Hepatocellular carcinoma (HCC) is the most common type of liver cancer. Its incidence is increasing and is closely related to advanced liver disease. Interactions in the HCC microenvironment between tumor cells and the associated stroma actively regulate tumor initiation, progression, metastasis, and therapy response. Effective drug development increasingly requires advanced models that can be utilized in the earliest stages of compound and target discovery. Here we report a phenotypic screen on an advanced HCC patient-derived chip (PDChip) model. The vascularized HCC PDChip models include relevant cellular players of the HCC microenvironment. We assessed the effect of 28 treatment conditions on a panel of 8 primary HCC tumors and 2 cell lines. Approximately 1200 HCC PDchips were grown under perfusion flow, exposed to treatments, and subsequently assessed for viability, tumor-associated vasculature responses and chemokine and cytokine changes. Although the SoC therapeutics sorafenib and lenvatinib reduced culture viability and produced profound changes in the organization of the vascular beds, they did not affect the tumor cell population in these cultures. Atorvastatin, a 3-hydroxy-3-methylglutaryl-coenzyme A (HMG-CoA) reductase inhibitor, reduced PDChips viability but did not affect vascular bed organization. Sorafenib, lenvatinib and atorvastatin also affected chemokine and cytokine release.
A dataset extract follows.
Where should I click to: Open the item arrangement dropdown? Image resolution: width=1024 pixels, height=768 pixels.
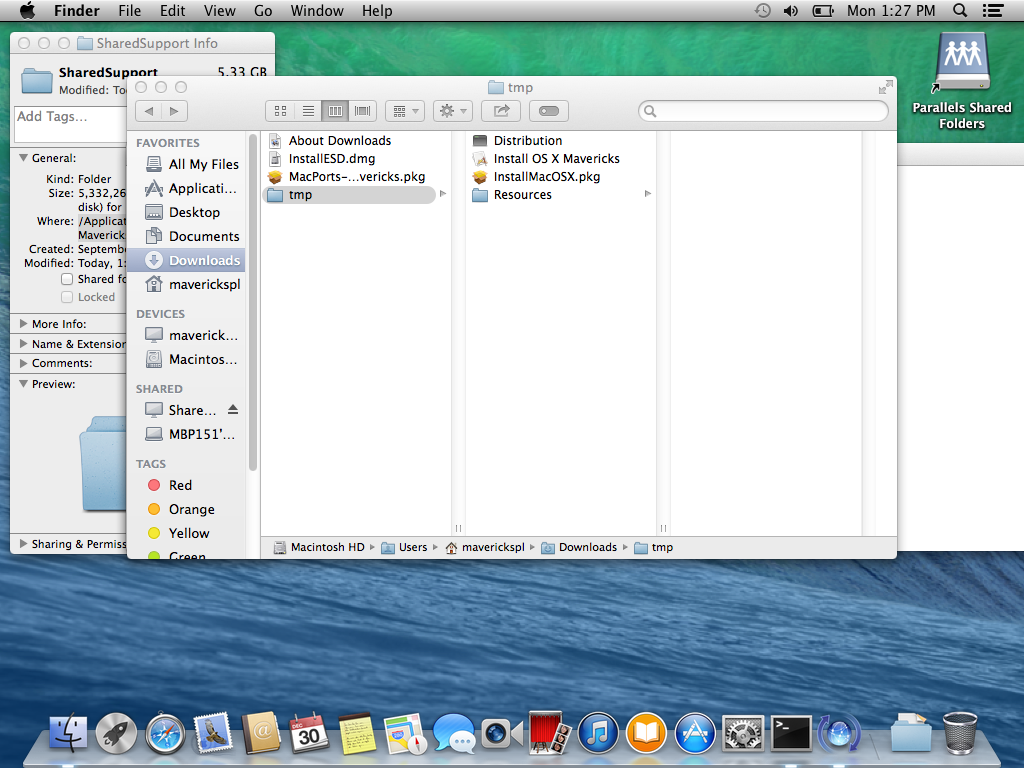[x=404, y=111]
Tocilizumab, galunisertib, and vactosertib decreased the level of IL6, a relevant prognostic marker for HCC, while IL6 was increased by halofuginone. In conclusion, HCC PDChip models enabled a detailed evaluation of drug-induced responses in the tumor and associated microenvironment, highlighting their importance in preclinical research for understanding diseases and developing new drugs.